Every record must be written out once more, with nothing added or omitted.
Start of Input records
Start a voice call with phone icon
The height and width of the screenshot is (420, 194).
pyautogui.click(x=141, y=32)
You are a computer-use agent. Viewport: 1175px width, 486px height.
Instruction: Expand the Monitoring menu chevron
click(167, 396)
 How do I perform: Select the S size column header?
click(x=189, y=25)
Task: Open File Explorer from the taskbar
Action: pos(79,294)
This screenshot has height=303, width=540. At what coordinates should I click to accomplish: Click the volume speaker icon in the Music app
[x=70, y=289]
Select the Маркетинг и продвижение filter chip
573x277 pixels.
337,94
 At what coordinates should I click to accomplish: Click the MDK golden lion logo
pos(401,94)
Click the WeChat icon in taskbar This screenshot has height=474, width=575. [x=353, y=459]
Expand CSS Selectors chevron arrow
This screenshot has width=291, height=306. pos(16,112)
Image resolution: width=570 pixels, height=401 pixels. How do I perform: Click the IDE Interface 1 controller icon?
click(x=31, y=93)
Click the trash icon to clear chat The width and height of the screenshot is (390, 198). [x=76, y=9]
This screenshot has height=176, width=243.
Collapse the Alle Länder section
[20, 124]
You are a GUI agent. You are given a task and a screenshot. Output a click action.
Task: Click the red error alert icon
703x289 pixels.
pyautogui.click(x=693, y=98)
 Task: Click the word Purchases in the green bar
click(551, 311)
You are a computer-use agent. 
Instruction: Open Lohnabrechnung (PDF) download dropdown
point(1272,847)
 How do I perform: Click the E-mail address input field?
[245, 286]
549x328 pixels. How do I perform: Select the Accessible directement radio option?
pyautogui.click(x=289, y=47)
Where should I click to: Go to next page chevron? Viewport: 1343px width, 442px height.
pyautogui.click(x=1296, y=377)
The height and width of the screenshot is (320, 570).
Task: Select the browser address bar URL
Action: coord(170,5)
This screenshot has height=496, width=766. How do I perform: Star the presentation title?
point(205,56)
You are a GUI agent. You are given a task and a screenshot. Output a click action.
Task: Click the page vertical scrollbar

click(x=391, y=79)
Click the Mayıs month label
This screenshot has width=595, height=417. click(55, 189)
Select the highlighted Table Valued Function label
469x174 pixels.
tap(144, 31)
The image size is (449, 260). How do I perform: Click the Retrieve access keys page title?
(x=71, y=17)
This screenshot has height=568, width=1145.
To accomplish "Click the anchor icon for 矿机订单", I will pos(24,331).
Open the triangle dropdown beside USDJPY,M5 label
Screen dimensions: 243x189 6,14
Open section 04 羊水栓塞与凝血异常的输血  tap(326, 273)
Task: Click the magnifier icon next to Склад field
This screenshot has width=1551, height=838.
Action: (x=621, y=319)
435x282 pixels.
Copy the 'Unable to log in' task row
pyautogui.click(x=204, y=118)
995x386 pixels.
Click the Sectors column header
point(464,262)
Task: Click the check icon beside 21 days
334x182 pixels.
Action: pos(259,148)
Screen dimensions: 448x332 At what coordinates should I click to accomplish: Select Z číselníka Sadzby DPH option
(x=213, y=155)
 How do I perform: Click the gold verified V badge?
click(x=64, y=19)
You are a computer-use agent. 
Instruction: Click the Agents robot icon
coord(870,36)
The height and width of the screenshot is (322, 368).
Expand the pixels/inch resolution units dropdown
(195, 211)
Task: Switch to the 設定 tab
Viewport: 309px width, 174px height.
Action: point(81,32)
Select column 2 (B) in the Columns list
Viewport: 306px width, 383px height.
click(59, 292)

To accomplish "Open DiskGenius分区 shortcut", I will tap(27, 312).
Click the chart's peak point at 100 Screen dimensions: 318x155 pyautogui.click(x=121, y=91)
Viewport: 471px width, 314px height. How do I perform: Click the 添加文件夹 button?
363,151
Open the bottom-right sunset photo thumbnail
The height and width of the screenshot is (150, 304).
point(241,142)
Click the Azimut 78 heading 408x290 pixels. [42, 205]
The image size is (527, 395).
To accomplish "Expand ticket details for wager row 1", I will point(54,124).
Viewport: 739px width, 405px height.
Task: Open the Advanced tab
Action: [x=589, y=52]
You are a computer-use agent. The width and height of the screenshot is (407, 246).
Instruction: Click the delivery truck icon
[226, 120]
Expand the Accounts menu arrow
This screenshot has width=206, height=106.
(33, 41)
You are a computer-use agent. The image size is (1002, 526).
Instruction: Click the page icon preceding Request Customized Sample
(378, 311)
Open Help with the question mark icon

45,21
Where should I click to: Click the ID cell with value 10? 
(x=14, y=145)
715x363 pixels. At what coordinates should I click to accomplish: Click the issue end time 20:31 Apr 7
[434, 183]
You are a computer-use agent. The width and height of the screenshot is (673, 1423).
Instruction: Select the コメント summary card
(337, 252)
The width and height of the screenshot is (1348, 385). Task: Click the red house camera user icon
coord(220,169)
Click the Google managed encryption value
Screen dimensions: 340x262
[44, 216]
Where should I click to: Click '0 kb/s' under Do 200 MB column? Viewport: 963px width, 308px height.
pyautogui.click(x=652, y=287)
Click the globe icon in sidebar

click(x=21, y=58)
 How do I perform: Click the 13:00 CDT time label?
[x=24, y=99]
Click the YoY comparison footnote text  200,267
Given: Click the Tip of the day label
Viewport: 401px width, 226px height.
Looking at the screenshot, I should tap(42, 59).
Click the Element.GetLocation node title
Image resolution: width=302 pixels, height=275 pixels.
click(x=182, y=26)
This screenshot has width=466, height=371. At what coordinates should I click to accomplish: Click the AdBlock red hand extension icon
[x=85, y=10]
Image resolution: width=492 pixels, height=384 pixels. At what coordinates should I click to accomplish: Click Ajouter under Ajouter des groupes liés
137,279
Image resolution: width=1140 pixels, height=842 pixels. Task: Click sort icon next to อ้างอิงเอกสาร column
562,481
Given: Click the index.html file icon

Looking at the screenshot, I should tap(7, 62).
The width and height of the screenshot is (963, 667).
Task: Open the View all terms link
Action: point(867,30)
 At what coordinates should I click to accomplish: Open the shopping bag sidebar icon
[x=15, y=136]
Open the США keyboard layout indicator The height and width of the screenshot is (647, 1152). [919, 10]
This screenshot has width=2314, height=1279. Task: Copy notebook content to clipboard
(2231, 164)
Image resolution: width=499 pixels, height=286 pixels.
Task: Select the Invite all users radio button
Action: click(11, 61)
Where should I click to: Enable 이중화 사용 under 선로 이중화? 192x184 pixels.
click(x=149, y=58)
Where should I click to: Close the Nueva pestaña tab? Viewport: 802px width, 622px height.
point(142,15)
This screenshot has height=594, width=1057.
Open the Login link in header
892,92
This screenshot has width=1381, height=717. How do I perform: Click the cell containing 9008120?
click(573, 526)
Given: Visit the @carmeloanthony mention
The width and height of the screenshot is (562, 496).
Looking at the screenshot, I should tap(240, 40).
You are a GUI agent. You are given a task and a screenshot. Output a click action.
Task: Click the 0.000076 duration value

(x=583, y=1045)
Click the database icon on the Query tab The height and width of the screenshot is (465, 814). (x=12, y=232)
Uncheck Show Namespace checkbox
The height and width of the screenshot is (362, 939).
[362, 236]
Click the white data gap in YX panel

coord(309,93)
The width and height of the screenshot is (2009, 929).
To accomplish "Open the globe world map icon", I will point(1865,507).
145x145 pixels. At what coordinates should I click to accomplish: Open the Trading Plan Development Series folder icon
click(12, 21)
End of Input records
_Result of the task_
Start a voice call with phone icon
The height and width of the screenshot is (420, 194).
pyautogui.click(x=141, y=32)
You are a computer-use agent. Viewport: 1175px width, 486px height.
Instruction: Expand the Monitoring menu chevron
click(167, 396)
 How do I perform: Select the S size column header?
click(x=189, y=25)
Task: Open File Explorer from the taskbar
Action: pos(79,294)
This screenshot has height=303, width=540. At what coordinates should I click to accomplish: Click the volume speaker icon in the Music app
[x=70, y=289]
Select the Маркетинг и продвижение filter chip
573x277 pixels.
337,94
 At what coordinates should I click to accomplish: Click the MDK golden lion logo
pos(401,94)
Click the WeChat icon in taskbar This screenshot has height=474, width=575. [x=353, y=459]
Expand CSS Selectors chevron arrow
This screenshot has width=291, height=306. pos(16,112)
Image resolution: width=570 pixels, height=401 pixels. How do I perform: Click the IDE Interface 1 controller icon?
click(x=31, y=93)
Click the trash icon to clear chat The width and height of the screenshot is (390, 198). [x=76, y=9]
This screenshot has height=176, width=243.
Collapse the Alle Länder section
[20, 124]
You are a GUI agent. You are given a task and a screenshot. Output a click action.
Task: Click the red error alert icon
703x289 pixels.
pyautogui.click(x=693, y=98)
 Task: Click the word Purchases in the green bar
click(551, 311)
You are a computer-use agent. 
Instruction: Open Lohnabrechnung (PDF) download dropdown
point(1272,847)
 How do I perform: Click the E-mail address input field?
[245, 286]
549x328 pixels. How do I perform: Select the Accessible directement radio option?
pyautogui.click(x=289, y=47)
Where should I click to: Go to next page chevron? Viewport: 1343px width, 442px height.
pyautogui.click(x=1296, y=377)
The height and width of the screenshot is (320, 570).
Task: Select the browser address bar URL
Action: coord(170,5)
This screenshot has height=496, width=766. How do I perform: Star the presentation title?
point(205,56)
You are a GUI agent. You are given a task and a screenshot. Output a click action.
Task: Click the page vertical scrollbar

click(x=391, y=79)
Click the Mayıs month label
This screenshot has width=595, height=417. click(55, 189)
Select the highlighted Table Valued Function label
469x174 pixels.
tap(144, 31)
The image size is (449, 260). How do I perform: Click the Retrieve access keys page title?
(x=71, y=17)
This screenshot has height=568, width=1145.
To accomplish "Click the anchor icon for 矿机订单", I will pos(24,331).
Open the triangle dropdown beside USDJPY,M5 label
Screen dimensions: 243x189 6,14
Open section 04 羊水栓塞与凝血异常的输血  tap(326, 273)
Task: Click the magnifier icon next to Склад field
This screenshot has width=1551, height=838.
Action: (x=621, y=319)
435x282 pixels.
Copy the 'Unable to log in' task row
pyautogui.click(x=204, y=118)
995x386 pixels.
Click the Sectors column header
point(464,262)
Task: Click the check icon beside 21 days
334x182 pixels.
Action: pos(259,148)
Screen dimensions: 448x332 At what coordinates should I click to accomplish: Select Z číselníka Sadzby DPH option
(x=213, y=155)
 How do I perform: Click the gold verified V badge?
click(x=64, y=19)
You are a computer-use agent. 
Instruction: Click the Agents robot icon
coord(870,36)
The height and width of the screenshot is (322, 368).
Expand the pixels/inch resolution units dropdown
(195, 211)
Task: Switch to the 設定 tab
Viewport: 309px width, 174px height.
Action: point(81,32)
Select column 2 (B) in the Columns list
Viewport: 306px width, 383px height.
click(59, 292)

To accomplish "Open DiskGenius分区 shortcut", I will tap(27, 312).
Click the chart's peak point at 100 Screen dimensions: 318x155 pyautogui.click(x=121, y=91)
Viewport: 471px width, 314px height. How do I perform: Click the 添加文件夹 button?
363,151
Open the bottom-right sunset photo thumbnail
The height and width of the screenshot is (150, 304).
point(241,142)
Click the Azimut 78 heading 408x290 pixels. [42, 205]
The image size is (527, 395).
To accomplish "Expand ticket details for wager row 1", I will point(54,124).
Viewport: 739px width, 405px height.
Task: Open the Advanced tab
Action: [x=589, y=52]
You are a computer-use agent. The width and height of the screenshot is (407, 246).
Instruction: Click the delivery truck icon
[226, 120]
Expand the Accounts menu arrow
This screenshot has width=206, height=106.
(33, 41)
You are a computer-use agent. The image size is (1002, 526).
Instruction: Click the page icon preceding Request Customized Sample
(378, 311)
Open Help with the question mark icon

45,21
Where should I click to: Click the ID cell with value 10? 
(x=14, y=145)
715x363 pixels. At what coordinates should I click to accomplish: Click the issue end time 20:31 Apr 7
[434, 183]
You are a computer-use agent. The width and height of the screenshot is (673, 1423).
Instruction: Select the コメント summary card
(337, 252)
The width and height of the screenshot is (1348, 385). Task: Click the red house camera user icon
coord(220,169)
Click the Google managed encryption value
Screen dimensions: 340x262
[44, 216]
Where should I click to: Click '0 kb/s' under Do 200 MB column? Viewport: 963px width, 308px height.
pyautogui.click(x=652, y=287)
Click the globe icon in sidebar

click(x=21, y=58)
 How do I perform: Click the 13:00 CDT time label?
[x=24, y=99]
Click the YoY comparison footnote text  200,267
Given: Click the Tip of the day label
Viewport: 401px width, 226px height.
Looking at the screenshot, I should tap(42, 59).
Click the Element.GetLocation node title
Image resolution: width=302 pixels, height=275 pixels.
click(x=182, y=26)
This screenshot has width=466, height=371. At what coordinates should I click to accomplish: Click the AdBlock red hand extension icon
[x=85, y=10]
Image resolution: width=492 pixels, height=384 pixels. At what coordinates should I click to accomplish: Click Ajouter under Ajouter des groupes liés
137,279
Image resolution: width=1140 pixels, height=842 pixels. Task: Click sort icon next to อ้างอิงเอกสาร column
562,481
Given: Click the index.html file icon

Looking at the screenshot, I should tap(7, 62).
The width and height of the screenshot is (963, 667).
Task: Open the View all terms link
Action: point(867,30)
 At what coordinates should I click to accomplish: Open the shopping bag sidebar icon
[x=15, y=136]
Open the США keyboard layout indicator The height and width of the screenshot is (647, 1152). [919, 10]
This screenshot has width=2314, height=1279. Task: Copy notebook content to clipboard
(2231, 164)
Image resolution: width=499 pixels, height=286 pixels.
Task: Select the Invite all users radio button
Action: click(11, 61)
Where should I click to: Enable 이중화 사용 under 선로 이중화? 192x184 pixels.
click(x=149, y=58)
Where should I click to: Close the Nueva pestaña tab? Viewport: 802px width, 622px height.
point(142,15)
This screenshot has height=594, width=1057.
Open the Login link in header
892,92
This screenshot has width=1381, height=717. How do I perform: Click the cell containing 9008120?
click(573, 526)
Given: Visit the @carmeloanthony mention
The width and height of the screenshot is (562, 496).
Looking at the screenshot, I should tap(240, 40).
You are a GUI agent. You are given a task and a screenshot. Output a click action.
Task: Click the 0.000076 duration value

(x=583, y=1045)
Click the database icon on the Query tab The height and width of the screenshot is (465, 814). (x=12, y=232)
Uncheck Show Namespace checkbox
The height and width of the screenshot is (362, 939).
[362, 236]
Click the white data gap in YX panel

coord(309,93)
The width and height of the screenshot is (2009, 929).
To accomplish "Open the globe world map icon", I will point(1865,507).
145x145 pixels. At what coordinates should I click to accomplish: Open the Trading Plan Development Series folder icon
click(12, 21)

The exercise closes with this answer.